The Iranians have become cocky; they believe that America’s power in the Middle East has waned with its troops bogged down in Iraq. Just last weekend, Arab foreign ministers, most of whom deeply distrust Iran, trooped dutifully to a Tehran conference at which Iranian leaders told them that U.S. soldiers should leave Iraq.

Over and over, officials in Tehran told me that America must engage with, and recognize, them as the region’s dominant power. This means abandoning the administration’s former hopes of engineering “regime change” in Iran.

As Steven Cook of the Council on Foreign Relations puts it: “We’ve created an Iranian moment in the Middle East. … Iran holds all the cards.”

But an overconfident Iran seeking to tweak the United States is playing a dangerous game that could provoke a regional conflagration. I doubt the top Iranian leadership around Ayatollah Khamenei, the true power elite in Iran, wants such a war. They don’t squelch Ahmadinejad’s reckless war talk, but they deride him as lacking in power.

Radicals in Hamas and Hezbollah, on the other hand, are ready for such a war; Hezbollah’s leader, Hassan Nasrallah, said as much on Friday. The United States – and Israel – must respond very carefully, lest they play into the radicals’ hands.

Without delay, the White House must exert every effort to prevent the Lebanon crisis from getting out of hand. Israel’s leaders had no choice but to respond to Hezbollah’s cross-border raid. But bombing Lebanese civilian infrastructure, rather than Hezbollah military targets, is counterproductive.

Israel’s leaders know that Lebanon’s pro-American government hasn’t the strength to disarm Hezbollah. President Bush needs to rally international support to strengthen that government and isolate Hezbollah.

Continued Israeli bombing of civilian targets may lead to the collapse of Lebanon’s government while rallying Lebanese and Arab backing for Hezbollah. This plays into the hands of Iran. It harks back to Israel’s mistake after the invasion of 1982, when pressure on Lebanese civilians undercut the then-moderate Shiite movement Amal, and gave birth to Hezbollah.

President Bush has an urgent responsibility to convey this message strongly to Jerusalem.

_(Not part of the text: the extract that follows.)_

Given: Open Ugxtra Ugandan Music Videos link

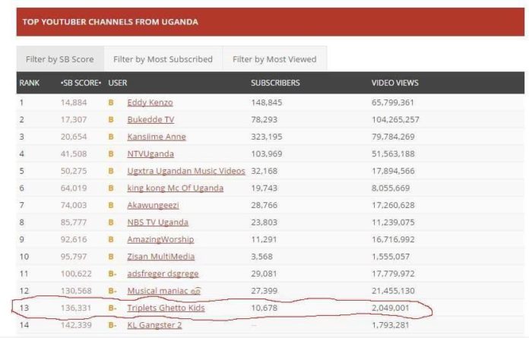Looking at the screenshot, I should pyautogui.click(x=186, y=171).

And Washington must rethink its Iran policy. Right now that policy is focused squarely on Iran’s nuclear program; the Bush administration has said it will talk directly to Iran as part of multilateral negotiations on the nuclear issue, but not about regional questions. Iran has so far rebuffed this offer as insufficient.

It’s time to broaden the agenda, to seriously test whether the officials around Khamenei who have sought broader talks are themselves serious. Talks are not a concession; it is in America’s interest to find out whether Iran is willing to play a constructive regional role (and cease threatening Israel) – and what its price is.

Unless the United States and Iran can engage constructively, the region’s violence could spin out of control.